Monday, December 12, 2011

FMLN apologizes for the military's massacre

From this weekend in El Salvador
"I would like to take this opportunity to reiterate on behalf of the government of El Salvador our request for forgiveness to the thousands of innocent victims, but especially the victims of the massacre at El Mozote," Hugo Martinez, the country’s foreign minister, said.
Martinez noted that Mauricio Funes, the country's first democratically-elected president since the civil war, had already apologised for other violent incidents attributed to the army, state security forces and paramilitary groups.
"This event seeks to honour the memory of hundreds of innocent people who were murdered 30 years ago here in El Mozote and in other nearby hamlets," he said.
It's important that the Salvadoran state ask for forgiveness and take responsibility for the acts carried out in its name during the country's civil war. However, just like the earlier apologies from President Funes and those from Alvaro Colom in Guatemala, it'll really be something when those who ordered the killings or covered-up them up ask for forgiveness. Funes and the FMLN were not responsible for the massacre.

In Guatemala, it doesn't look like President-elect Otto Perez Molina is going to continue President Colom's unearthing of the past. From Perez Molina's perspective, there's nothing for which to apologize.

In El Salvador, President Funes has another two and one-half years in office. As of today, it doesn't look like ARENA is poised to follow in Funes' footsteps should they win the 2014 presidential election. And from ARENA's perspective, I can just hear them argue that the massacre at El Mozote, even if there was one, was not their responsibility. The massacre occurred under the civil-military junta "led" bJosé Napoleón Duarte of the Christian Democratic Party. The reason ARENA formed was because they disagreed with how the government was prosecuting the war. 


Hugo Martinez also Human rights ombudsman Oscar Luna said another thing that provides some hope that the Funes administration will work harder to revisit human rights violations from the civil war era.
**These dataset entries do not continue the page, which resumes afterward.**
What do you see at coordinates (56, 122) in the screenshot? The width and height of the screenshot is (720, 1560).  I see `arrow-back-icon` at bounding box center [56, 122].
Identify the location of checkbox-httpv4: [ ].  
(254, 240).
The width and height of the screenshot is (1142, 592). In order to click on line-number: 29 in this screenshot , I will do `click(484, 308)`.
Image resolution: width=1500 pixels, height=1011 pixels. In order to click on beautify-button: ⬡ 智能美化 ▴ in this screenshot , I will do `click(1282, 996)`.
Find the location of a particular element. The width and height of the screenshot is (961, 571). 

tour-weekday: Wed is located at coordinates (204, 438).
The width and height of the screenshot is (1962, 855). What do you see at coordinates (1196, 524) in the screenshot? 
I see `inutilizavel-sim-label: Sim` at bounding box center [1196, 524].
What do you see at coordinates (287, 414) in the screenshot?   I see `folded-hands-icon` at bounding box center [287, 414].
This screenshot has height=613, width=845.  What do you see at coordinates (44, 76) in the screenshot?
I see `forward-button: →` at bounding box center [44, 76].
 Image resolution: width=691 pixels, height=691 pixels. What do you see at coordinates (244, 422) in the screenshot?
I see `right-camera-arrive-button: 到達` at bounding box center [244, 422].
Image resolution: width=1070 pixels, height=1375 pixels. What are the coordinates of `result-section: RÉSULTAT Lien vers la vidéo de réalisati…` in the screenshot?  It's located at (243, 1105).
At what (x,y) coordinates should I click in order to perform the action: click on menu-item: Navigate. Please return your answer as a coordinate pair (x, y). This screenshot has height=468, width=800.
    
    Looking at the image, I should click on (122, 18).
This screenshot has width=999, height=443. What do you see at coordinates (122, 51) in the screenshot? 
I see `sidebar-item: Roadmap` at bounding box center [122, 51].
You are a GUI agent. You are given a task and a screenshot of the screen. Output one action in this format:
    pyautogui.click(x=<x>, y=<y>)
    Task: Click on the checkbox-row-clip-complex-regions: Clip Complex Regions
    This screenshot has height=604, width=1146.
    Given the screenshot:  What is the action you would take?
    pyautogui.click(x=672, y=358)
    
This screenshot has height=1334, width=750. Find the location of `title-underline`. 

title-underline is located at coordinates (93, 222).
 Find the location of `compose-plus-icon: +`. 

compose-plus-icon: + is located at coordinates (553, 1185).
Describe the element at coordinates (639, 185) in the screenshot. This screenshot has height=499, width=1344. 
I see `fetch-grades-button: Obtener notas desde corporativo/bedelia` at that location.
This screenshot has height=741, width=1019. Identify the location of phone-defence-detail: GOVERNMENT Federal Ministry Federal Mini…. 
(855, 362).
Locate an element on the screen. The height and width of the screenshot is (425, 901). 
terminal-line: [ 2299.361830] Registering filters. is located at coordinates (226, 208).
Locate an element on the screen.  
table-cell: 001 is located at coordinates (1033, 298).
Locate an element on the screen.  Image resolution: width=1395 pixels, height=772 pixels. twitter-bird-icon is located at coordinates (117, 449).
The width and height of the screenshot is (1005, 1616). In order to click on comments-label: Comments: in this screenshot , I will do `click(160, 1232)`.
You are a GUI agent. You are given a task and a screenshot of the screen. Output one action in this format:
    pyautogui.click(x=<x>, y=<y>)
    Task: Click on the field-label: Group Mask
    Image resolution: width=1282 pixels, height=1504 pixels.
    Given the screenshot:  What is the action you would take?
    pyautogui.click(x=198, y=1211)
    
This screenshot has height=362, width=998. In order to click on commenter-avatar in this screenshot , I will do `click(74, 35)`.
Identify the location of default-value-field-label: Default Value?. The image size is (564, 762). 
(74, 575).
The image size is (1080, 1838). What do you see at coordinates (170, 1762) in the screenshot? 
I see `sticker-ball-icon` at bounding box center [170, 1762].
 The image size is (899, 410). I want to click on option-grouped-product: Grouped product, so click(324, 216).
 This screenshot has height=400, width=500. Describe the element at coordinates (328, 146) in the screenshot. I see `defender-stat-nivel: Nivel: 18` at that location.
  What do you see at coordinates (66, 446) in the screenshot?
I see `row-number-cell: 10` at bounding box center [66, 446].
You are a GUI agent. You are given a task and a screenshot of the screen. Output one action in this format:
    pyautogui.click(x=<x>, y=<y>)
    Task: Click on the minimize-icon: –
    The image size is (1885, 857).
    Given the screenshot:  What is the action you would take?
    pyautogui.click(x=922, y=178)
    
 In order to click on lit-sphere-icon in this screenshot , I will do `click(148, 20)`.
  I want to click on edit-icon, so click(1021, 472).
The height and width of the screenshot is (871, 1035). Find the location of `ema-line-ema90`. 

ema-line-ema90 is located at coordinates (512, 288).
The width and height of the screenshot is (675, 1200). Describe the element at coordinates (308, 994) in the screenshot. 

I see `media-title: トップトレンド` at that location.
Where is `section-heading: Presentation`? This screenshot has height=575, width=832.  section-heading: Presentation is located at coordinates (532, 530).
Tim reports that Luna Martinez "called for a repeal of the Amnesty Law, a judicial investigation of those responsible for the command and control of the massacre, and concrete reparations including financial, medical, psycho-social and legal assistance to the families of the victims." Unfortunately, Luna does not hold formal powers and his words are inconsistent with the Funes' administration so far. 


Now the people of El Salvador will have to hold Martinez and the government to their promise.


***Sorry about having to make the changes. Tim pointed out that it was Luna who called on the government to make things rights rather than Martinez.